Entanglement and quantum phase transition in the one-dimensional anisotropic XY model

TL;DR

This paper investigates entanglement and quantum phase transitions in the one-dimensional anisotropic XY model using quantum renormalization group techniques, revealing fixed points, phase characteristics, and critical behaviors.

Contribution

It introduces a detailed analysis of entanglement and phase transitions in the XY model through renormalization, identifying fixed points and critical scaling behaviors.

Findings

Concurrence saturates at two distinct values for different phases.

Non-analytic behavior of the concurrence derivative at the critical point.

Scaling laws show divergence of the derivative with system size.

Abstract

In this paper the entanglement and quantum phase transition of the anisotropic s=1/2 XY model are studied by using the quantum renormalization group method.
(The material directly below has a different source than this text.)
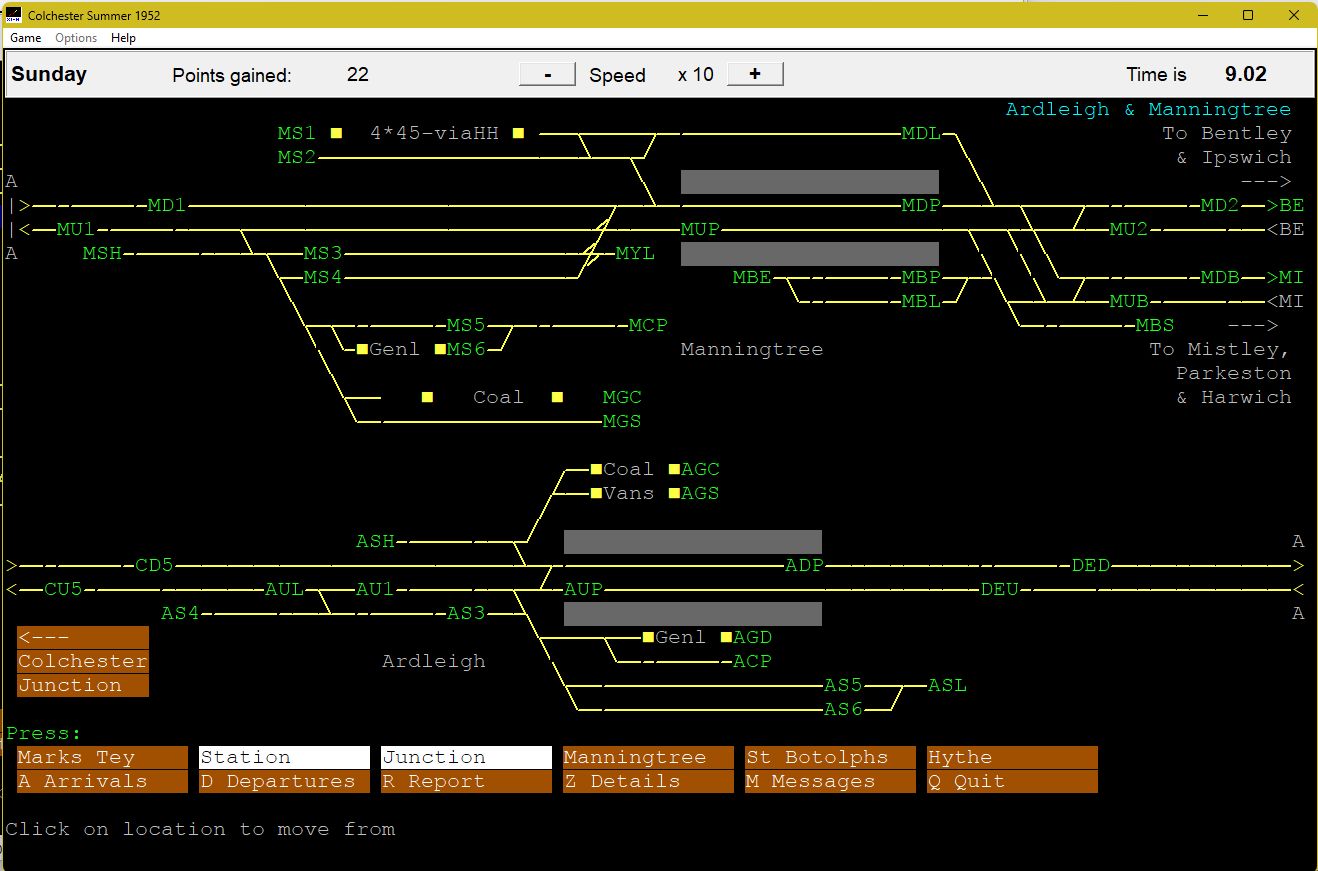This screenshot has width=1318, height=871.
Task: Switch to the Marks Tey view
Action: click(102, 757)
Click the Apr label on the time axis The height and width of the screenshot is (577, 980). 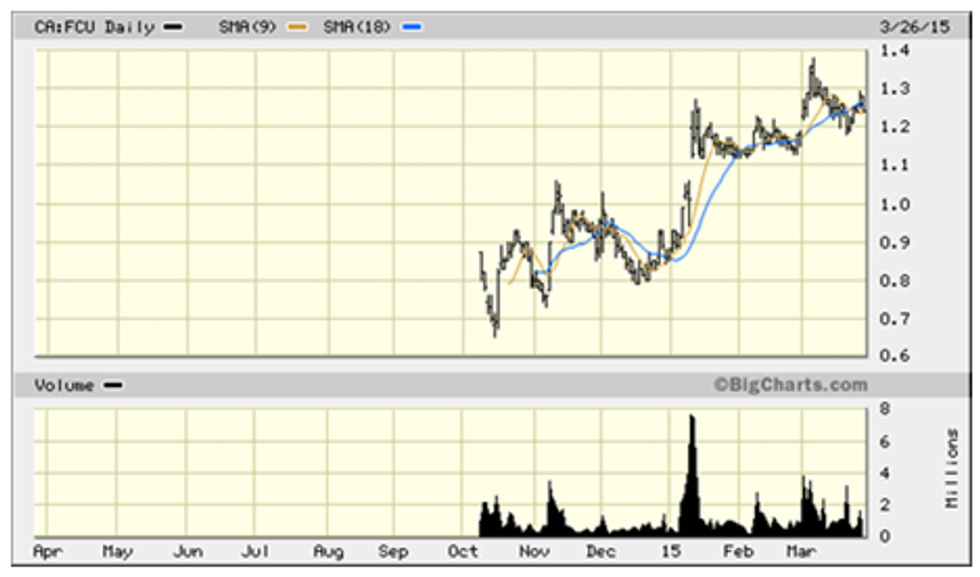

By solving the renormalization equations, we get the trivial fixed point and the untrivial fixed point which correspond to the phase of the system and the critical point, respectively. Then the concurrence between two blocks are calculated and it is found that when the number of the iterations of the renormalziation trends infinity, the concurrence develops two staturated values which are associated with two different phases, i.e., Ising-like and spin-fluid phases. We also investigate the first derivative of the concurrence, and find that there exists non-analytic behaviors at the quantum critical point, which directly associate with the divergence of the correlation length. Further insight, the scaling behaviors of the system are analyzed, it is shown that how the maximum value of the first derivative of the concurrence reaches the infinity and how the critical point is touched as the size of the system becomes large.